*WHAT TO DO*: Scan the listing below for "title", then report every line that has it.
.....
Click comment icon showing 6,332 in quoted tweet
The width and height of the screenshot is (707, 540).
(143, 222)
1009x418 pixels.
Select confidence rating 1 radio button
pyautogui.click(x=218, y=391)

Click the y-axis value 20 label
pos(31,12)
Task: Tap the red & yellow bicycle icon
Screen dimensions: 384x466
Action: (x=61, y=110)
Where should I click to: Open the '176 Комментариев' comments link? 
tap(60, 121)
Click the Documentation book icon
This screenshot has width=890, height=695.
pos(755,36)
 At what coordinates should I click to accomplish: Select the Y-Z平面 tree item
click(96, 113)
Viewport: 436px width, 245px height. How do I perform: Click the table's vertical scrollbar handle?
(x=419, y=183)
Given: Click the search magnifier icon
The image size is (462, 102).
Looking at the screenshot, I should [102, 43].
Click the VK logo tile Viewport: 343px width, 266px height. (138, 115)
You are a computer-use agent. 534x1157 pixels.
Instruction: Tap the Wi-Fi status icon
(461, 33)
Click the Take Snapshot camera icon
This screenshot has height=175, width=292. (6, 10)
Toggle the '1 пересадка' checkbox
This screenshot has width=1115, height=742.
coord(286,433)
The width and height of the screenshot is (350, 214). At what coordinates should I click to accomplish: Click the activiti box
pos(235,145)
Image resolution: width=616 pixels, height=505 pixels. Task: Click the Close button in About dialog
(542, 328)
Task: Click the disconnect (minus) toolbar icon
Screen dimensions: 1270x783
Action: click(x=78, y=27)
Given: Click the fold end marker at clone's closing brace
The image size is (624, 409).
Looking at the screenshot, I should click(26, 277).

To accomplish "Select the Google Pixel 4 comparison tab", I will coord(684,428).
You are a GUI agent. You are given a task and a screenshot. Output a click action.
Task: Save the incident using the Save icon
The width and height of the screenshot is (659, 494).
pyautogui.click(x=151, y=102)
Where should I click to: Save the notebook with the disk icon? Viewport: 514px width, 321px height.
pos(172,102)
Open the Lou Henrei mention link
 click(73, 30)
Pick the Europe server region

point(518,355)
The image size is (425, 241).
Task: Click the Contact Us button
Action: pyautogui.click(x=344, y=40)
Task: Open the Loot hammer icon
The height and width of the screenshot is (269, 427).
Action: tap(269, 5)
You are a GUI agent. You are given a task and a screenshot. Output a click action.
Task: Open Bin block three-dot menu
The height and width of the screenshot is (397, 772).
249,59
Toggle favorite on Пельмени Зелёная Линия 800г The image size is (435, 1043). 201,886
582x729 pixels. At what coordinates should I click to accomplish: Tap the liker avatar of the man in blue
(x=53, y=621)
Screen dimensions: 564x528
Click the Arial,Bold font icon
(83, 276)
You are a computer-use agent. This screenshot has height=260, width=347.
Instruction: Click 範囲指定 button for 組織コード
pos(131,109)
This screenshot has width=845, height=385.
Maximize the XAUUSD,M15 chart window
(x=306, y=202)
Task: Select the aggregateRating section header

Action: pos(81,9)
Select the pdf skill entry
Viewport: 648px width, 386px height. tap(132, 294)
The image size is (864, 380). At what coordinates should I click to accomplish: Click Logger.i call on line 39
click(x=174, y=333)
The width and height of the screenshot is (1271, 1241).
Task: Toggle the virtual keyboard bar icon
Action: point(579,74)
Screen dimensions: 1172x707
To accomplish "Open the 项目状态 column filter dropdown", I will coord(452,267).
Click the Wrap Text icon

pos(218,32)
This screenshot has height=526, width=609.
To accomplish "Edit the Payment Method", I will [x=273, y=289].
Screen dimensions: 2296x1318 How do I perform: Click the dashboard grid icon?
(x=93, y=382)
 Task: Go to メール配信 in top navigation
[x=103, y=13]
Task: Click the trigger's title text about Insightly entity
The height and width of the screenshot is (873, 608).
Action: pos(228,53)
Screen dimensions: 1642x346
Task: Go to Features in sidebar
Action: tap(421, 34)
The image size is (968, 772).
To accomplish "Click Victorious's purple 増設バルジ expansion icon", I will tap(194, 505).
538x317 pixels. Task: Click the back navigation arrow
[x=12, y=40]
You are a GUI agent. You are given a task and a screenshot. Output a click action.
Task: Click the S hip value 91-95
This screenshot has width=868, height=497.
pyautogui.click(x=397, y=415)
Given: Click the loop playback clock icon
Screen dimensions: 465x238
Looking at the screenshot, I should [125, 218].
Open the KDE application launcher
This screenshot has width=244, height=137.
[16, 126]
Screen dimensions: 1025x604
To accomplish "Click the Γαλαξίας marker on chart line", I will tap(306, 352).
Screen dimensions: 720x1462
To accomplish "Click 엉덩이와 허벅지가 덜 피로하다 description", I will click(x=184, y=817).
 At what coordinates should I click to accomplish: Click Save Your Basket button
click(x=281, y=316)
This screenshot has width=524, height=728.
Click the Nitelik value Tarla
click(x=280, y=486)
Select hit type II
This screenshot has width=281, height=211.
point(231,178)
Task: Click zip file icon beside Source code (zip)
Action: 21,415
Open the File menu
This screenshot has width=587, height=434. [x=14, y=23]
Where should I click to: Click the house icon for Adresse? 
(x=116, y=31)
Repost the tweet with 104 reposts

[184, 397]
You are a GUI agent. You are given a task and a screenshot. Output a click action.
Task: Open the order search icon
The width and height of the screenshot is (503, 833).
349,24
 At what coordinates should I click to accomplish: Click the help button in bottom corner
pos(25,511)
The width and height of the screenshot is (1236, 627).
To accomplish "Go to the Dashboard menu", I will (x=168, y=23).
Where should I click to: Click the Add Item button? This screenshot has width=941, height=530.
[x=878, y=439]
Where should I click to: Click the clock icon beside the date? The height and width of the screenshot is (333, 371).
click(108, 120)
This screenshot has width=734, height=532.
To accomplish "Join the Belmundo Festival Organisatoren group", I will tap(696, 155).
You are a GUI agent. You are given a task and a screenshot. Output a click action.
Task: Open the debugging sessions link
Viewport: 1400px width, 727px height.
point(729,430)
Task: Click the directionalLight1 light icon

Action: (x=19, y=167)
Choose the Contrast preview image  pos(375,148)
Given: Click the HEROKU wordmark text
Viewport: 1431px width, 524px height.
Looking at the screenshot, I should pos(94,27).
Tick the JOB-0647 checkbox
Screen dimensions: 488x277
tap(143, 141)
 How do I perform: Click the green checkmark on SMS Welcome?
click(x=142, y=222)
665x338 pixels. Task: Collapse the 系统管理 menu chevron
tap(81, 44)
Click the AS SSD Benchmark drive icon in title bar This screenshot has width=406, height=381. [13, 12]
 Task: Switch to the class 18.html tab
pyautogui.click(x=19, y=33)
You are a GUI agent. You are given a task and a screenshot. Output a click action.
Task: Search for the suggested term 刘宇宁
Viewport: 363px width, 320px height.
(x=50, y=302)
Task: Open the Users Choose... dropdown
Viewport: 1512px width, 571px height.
.....
*YOUR SOLUTION*:
Task: Click the trigger's title text about Insightly entity
Click the AS SSD Benchmark drive icon in title bar This screenshot has width=406, height=381. [13, 12]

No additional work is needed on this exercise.